[INSTRUCTIONS TO FOLLOW]: From the data below, copy each line that includes the word "Task".

[LISTED ENTRIES]:
* * *

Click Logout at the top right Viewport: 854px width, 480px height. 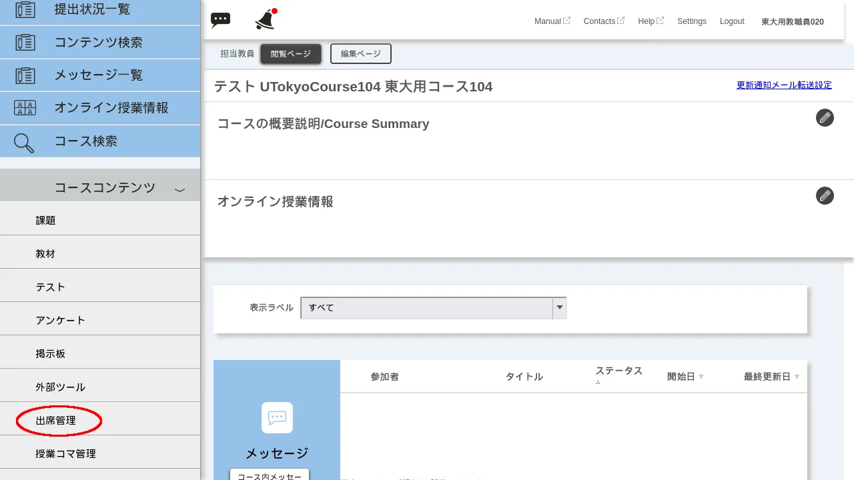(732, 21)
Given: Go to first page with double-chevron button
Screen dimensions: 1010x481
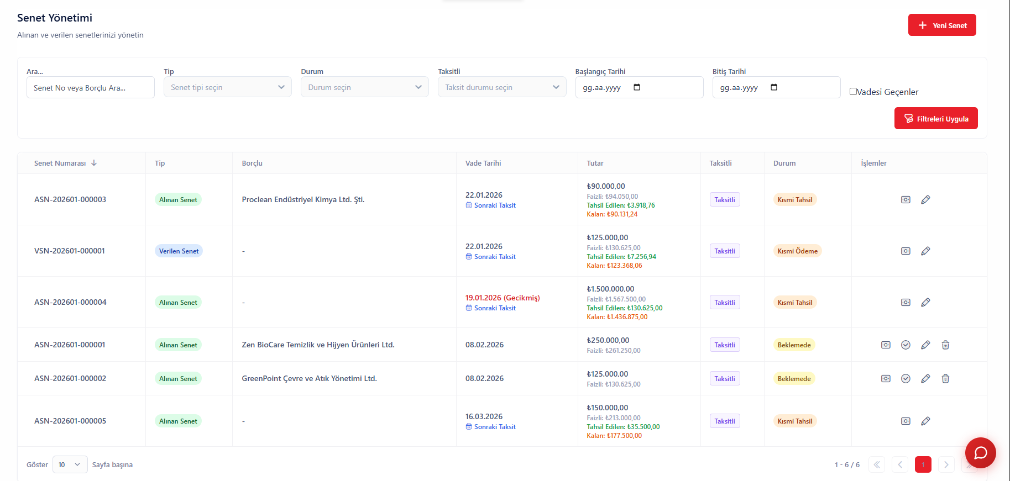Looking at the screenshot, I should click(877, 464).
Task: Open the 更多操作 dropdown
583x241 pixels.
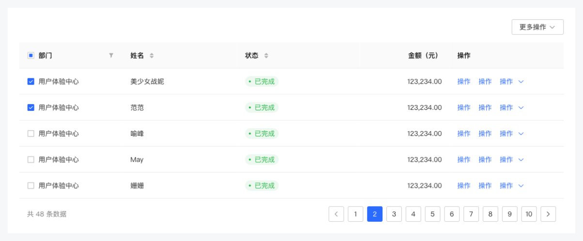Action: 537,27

* * *

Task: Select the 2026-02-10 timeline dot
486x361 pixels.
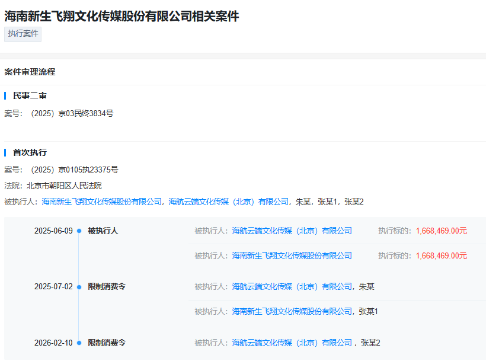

* * *

[RESPONSE TO THE EXERCISE]:
Task: Open the 更多操作 dropdown
Task: Select the 2026-02-10 timeline dot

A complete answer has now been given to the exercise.